TASK TO CARRY OUT
Can you return the data below word for word, from the line holding "Identify the location of browser-actions: ☆" through the end of the data, both ends included, with the pictures left out?

EXERCISE INPUT
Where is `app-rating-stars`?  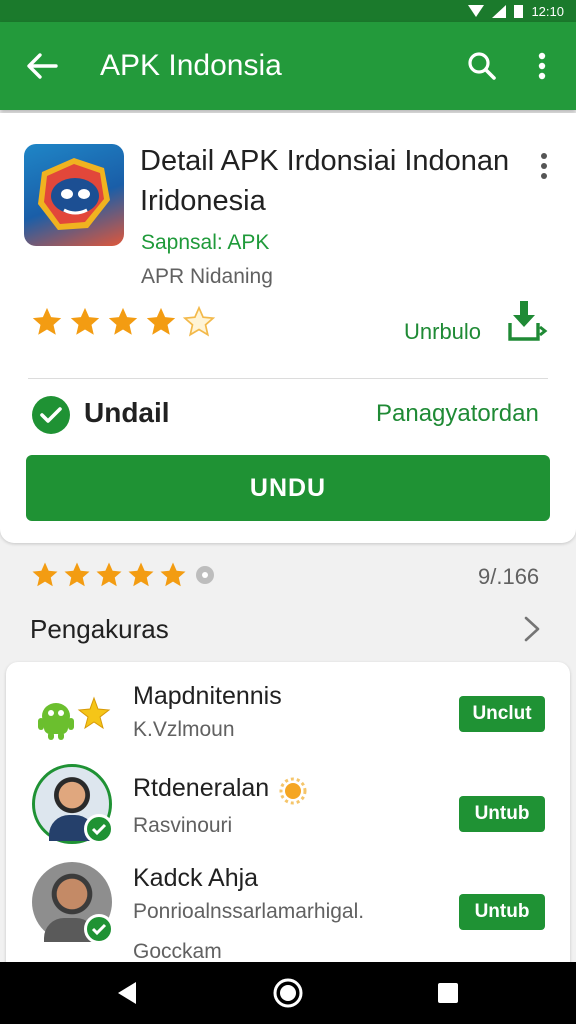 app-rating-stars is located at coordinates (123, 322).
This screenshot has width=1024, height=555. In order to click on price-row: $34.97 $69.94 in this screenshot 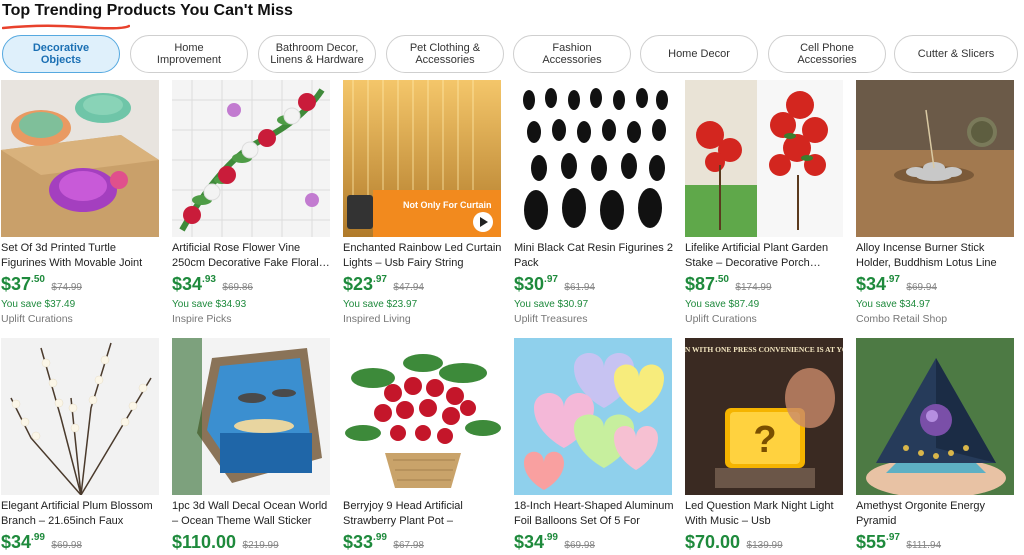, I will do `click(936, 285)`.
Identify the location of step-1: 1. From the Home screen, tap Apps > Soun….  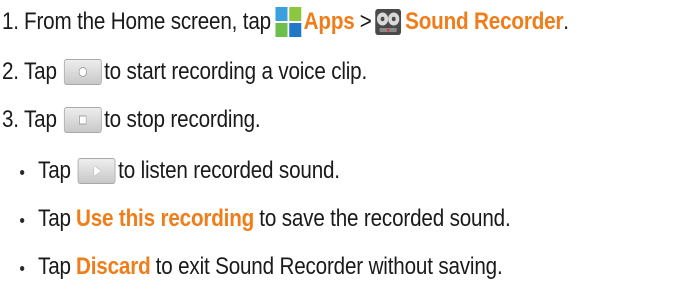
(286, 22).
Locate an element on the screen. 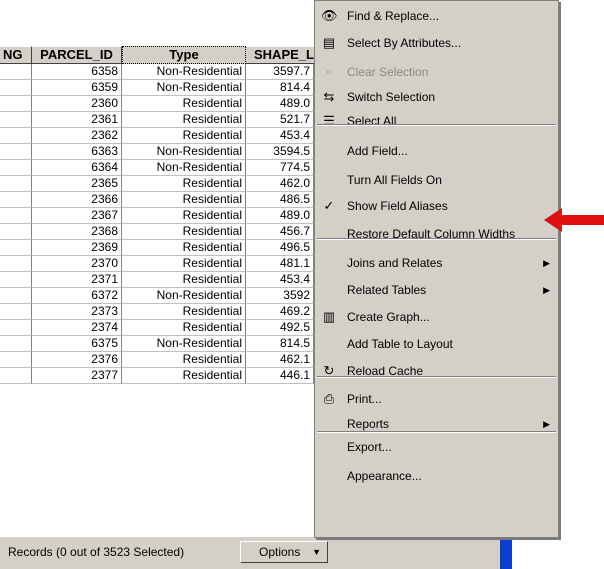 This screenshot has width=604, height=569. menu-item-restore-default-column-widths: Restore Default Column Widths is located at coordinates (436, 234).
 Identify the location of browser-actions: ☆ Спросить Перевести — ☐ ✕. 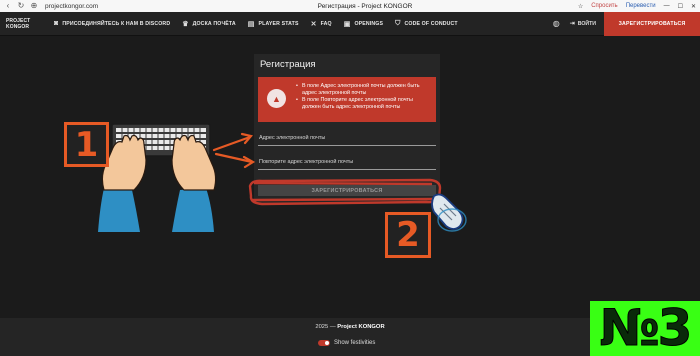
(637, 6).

ANSWER TO THIS EXERCISE
 Identify the location of browser-actions: ☆ Спросить Перевести — ☐ ✕. 
(637, 6).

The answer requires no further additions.